Extraordinary tax advantages. The U.S. government is dedicated to providing affordable housing for its citizens, and therefor encourages investments in real estate. This encouragement is achieved through various tax incentives and write offs unique only to real estate. Our well educated and experienced management teams curate business plans to take full advantage of these tax benefits on each project, thereby passing tax incentives on to our investors.
Tangible asset. Real estate is something you can see, feel, and utilize. Life is about living, and real estate can provide a higher quality of life. Stocks aren’t event pieces of paper anymore, but ticker symbols and numbers. When the world comes to an end, you can seek shelter in your property. Real estate is one of the three pillars for survival, the other two being food and shelter.
Easier to analyze and quantify. While it may seem like a complicated business venture at first glance, multifamily real estate ultimately derives its value from only two variables: net income and capitalization rate. Stocks, on the other hand, require intimate knowledge of a company’s business model and often rely on numerous income streams with confusing expenses.

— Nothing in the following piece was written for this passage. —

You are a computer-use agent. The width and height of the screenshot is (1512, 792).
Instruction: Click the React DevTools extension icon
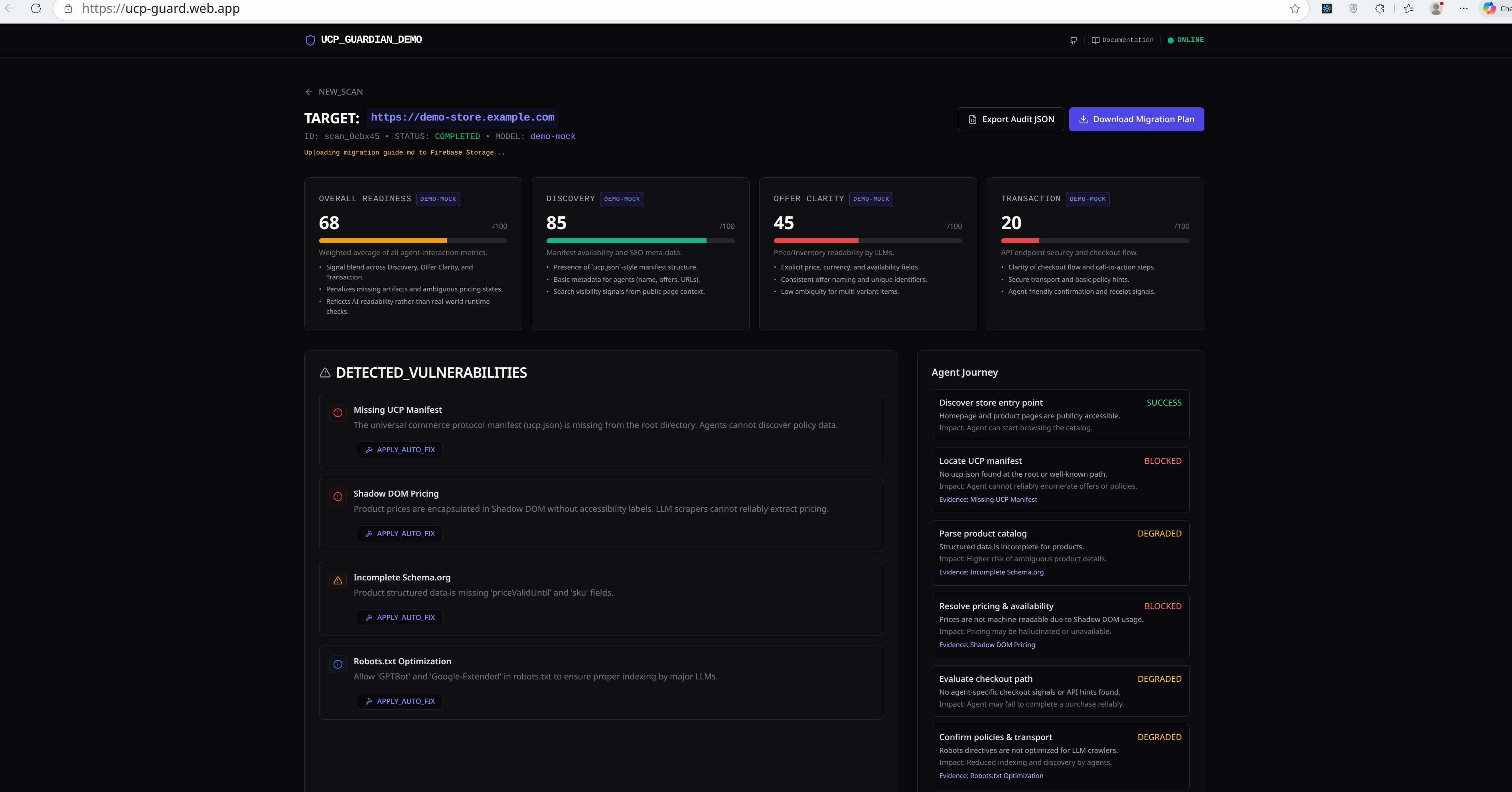tap(1326, 8)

There are countless ways for publicly traded companies to massage their numbers to make things look better than they really are e.g. adjusting accounts receivables, adding one off gains, and using various amortization or depreciation strategies to name a few.
Less volatility. One tremendous advantage to multifamily real estate is the long term stability of the asset class. For decades, the multifamily market has proven much less volatile than single family homes, the stock market, and precious metals. When the housing bubble popped in 2008, the delinquency rates on Freddie Mac single-family loans hit 4% in 2010. By contrast, delinquency on multifamily loans peaked at 0.4%. At its worst, the multifamily delinquency rate was 90% lower than that of residential real estate. As added proof to multifamily’s resilience, it should be noted the Dow Jones lost 54% of its value between October 2007 and December 2009. Many of our investors remember this tumultuous period vividly and have vowed to not let history repeat itself with their investments.
More insulated. Real estate is local. If you’ve made a good decision to buy in an economically strong region, you will be more insulated from the national economy or the global economy. A recession in Spain unlikely to affect the rent you can charge. We focus on lower cost, higher yield markets with stable population, job, and income growth receiving the benefits of long term demographic shifts away from expensive coastal cities.